Legal Rulings, Protests Impede Navy Broadband Ground Station in Sicily

Sicilians protested the MUOS station along Palermo's Via Roma in April.

Sicilians protested the MUOS station along Palermo's Via Roma in April. // YouTube

Legal action by the governor of  Sicily and protests that have spanned more than a year have delayed construction of a ground station essential to control the Navy’s fleet of  broadband satellites designed to provide high data communications to small shipboard and ground terminals, including Army manpack radios.

Construction of the ground station for the Navy Mobile User Objective System, or MUOS, was halted by Sicilian Governor Rosario Crocetta in March due to concerns about potential health effects of satellite uplinks. In April, 10,000 protestors blocked access to the transmitter site, which is operated by the Naval Computer and Telecommunications Station in Sicily, adjacent to the small town of Niscemi.

At a Jan. 16 press conference in Rome, then-Defense Secretary Leon Panetta said he understood resistance to the ground station for health reasons. “I understand those concerns,” he said. “We have done studies to indicate that there are no -- there are no risks in terms of health as a result of that.”

Space News reported on June 21 that an Italian court was set to overrule Sicily’s governor this month, a move that would allow construction to resume on the Niscemi ground station, one of four MUOS stations, with the others located in Australia, Hawaii and Virginia. The ground stations are interconnected through a global high-speed fiber optic network.
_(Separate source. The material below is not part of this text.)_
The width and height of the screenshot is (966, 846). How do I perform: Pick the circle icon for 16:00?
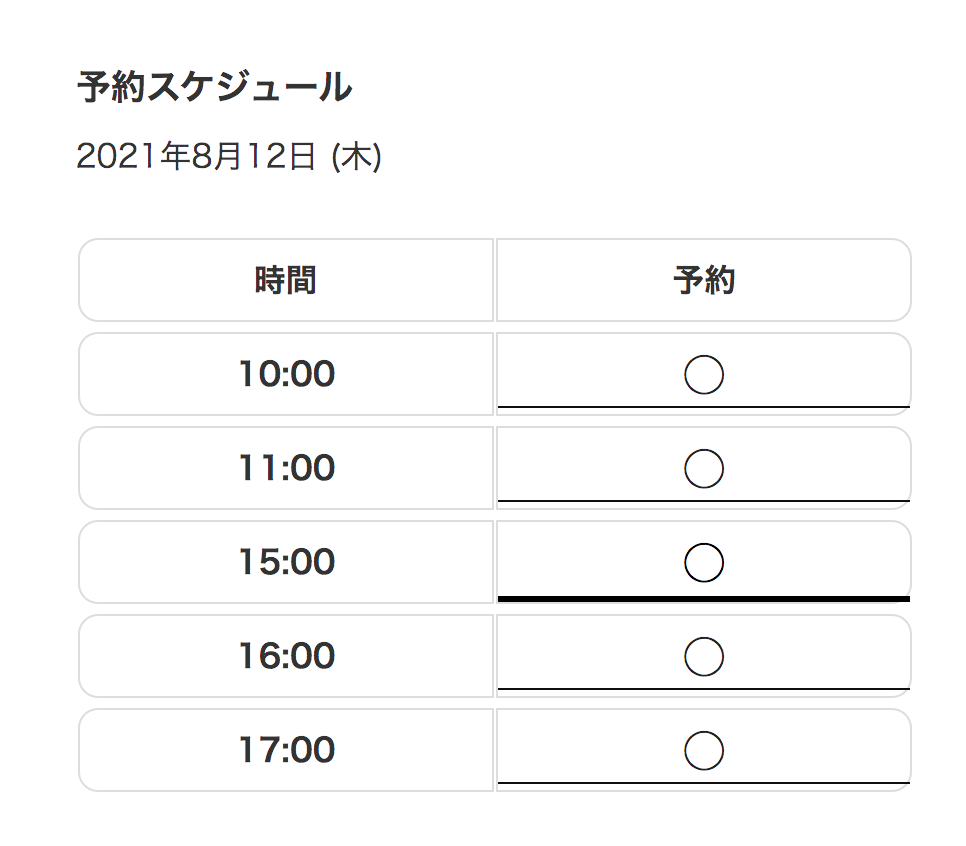(x=704, y=657)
Each ground station can access two of the five MUOS satellites, all of which are expected to have launched by 2016, with the Sicily ground station essential for communications through the constellation.
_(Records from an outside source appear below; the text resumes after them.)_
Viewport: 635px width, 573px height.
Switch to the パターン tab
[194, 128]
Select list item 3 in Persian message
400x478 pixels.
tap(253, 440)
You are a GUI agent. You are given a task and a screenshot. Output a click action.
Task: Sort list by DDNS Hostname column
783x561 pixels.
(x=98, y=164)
The Navy successfully launched the second MUOS satellite last Friday. Navy Capt. Paul Ghyzel, program manager at the Satellite Communications Program Office of the Space and Naval Warfare Systems Command told a press briefing last week that with two operational satellites, MUOS will be able to cover two-thirds of the globe.

Full coverage will come with the launch of the fourth satellite in 2015, and Space News reported that any further delays on construction on the ground station in Sicily could mean it will not be ready when MUOS goes into full operation.